26/08/2012

Ontem à tarde, sábado, 25 de Agosto de 2012, Leiria



DESCAMPADO COM CICLISTAS

Leiria, tarde de sábado, 25 de Agosto de 2012

I

Fanada a manhã, diáfana sobreveio a tarde. A Cidade espera o contra-relógio do penúltimo dia da Volta a Portugal em Bicicleta. Da galeria da Rita vai dar para ver os ciclistas em último esforço pela Avenida.
É deveras uma tarde muito pura, dessas que vale a pena viver sem pensar em valores, penas ou vidas.
Mesmo assim, do outro lado da festa, perto do rio, sinto a passagem de uma pessoa pass(e)ando (pessoando, portanto) a própria infelicidade, a qual, sendo dela, parece ser ela a levá-la pela trela. Passepessoando a infelicidade como a um cão. O cão a levá-la. Mas talvez não seja infelicidade, talvez se trate de solidão – não são o mesmo. O cão da infelicidade e a cadela da solidão podem ser irmãos ou concubinos – mas diferem.
Os ciclistas vêm chegando: heróicos, quase todos sem número. Trazem o vento consigo. São filhos de alguém todos, pais de alguém alguns. A pessoa-cão ao pé do rio não os espera nem olha. Procedendo vai à sua íntima volta portuguesa, ao esplendor da vigésima-quinta etapa de Agosto.

II

O alto arvoredo beira-rio celebra a fulminandiamantes o matrimónio sol-vento. Assisto a essa paleta viva, desnudado de grandes semiologias. A meu modo, celebro quase tudo. Saí de ao pé do gradeamento, tirei já fotografias a um que outro ciclista, mas não pude evitar a recordação de quanto o meu Velho gostava de ciclismo, recolhi à Rita, tenho direito à minha cerveja e ao meu caderno, esse (este) cemitério-de-elefantes.

III

A uma ronda de castelos procedo sem sair daqui-dentro.
Nunca estive para turismos que não escritos.
Não, eu não brado por aí, por aí não and’eu aos gritos.
Turismo é por cá dentro, a tempo do atempo do Tempo.
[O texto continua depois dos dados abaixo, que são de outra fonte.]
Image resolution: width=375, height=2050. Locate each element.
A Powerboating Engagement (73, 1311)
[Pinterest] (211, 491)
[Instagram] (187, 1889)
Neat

Da negação Dele também, por força do seguro amor
que ossificou esta roulotte que a nenhures vai e sou.
Para nada conto, mas sou contador:
vou contando ciclistas (o 41 ’ind’agora passou).

A uma fronda de rios sucedo sem m’ir dali-fora.
Não, cá não se vive sem gafanhotitos.
Sim, eu briso o que li, o que li aos bocaditos.
Sou isto sem centro, a destempo do intempo do Tempo.

IV

Milénios há que o muito mar areniza as arribas.
Isto é tudo um esfarelar, até a luz é poalha.
A terra fuma-se, sabe-o bem quem cedo se levanta.
Somos afinal o bornal de quê para quem?

Aquela velha está viva, a minha Mãe não.
Estranhei sempre que aos pobres legassem o ouro das praias.
Isso – e o cinema das sombras dos pinhais na estrada.
Isso – e a eterna première da Lua estreando estrelas.

Vem a idade de ver com nitidez o descampado das coisas.
O melhor é vir vindo ao mesmo Café, sempre te sabem o nome.
Se com o de teu Pai ele coincide, pois então melhor, faz sorrir.
E sorrir, com a idade, é pelas horas da amargura

ao preço-da-(ch)uva mijona.
(Milénios há que o muito mar
etc.)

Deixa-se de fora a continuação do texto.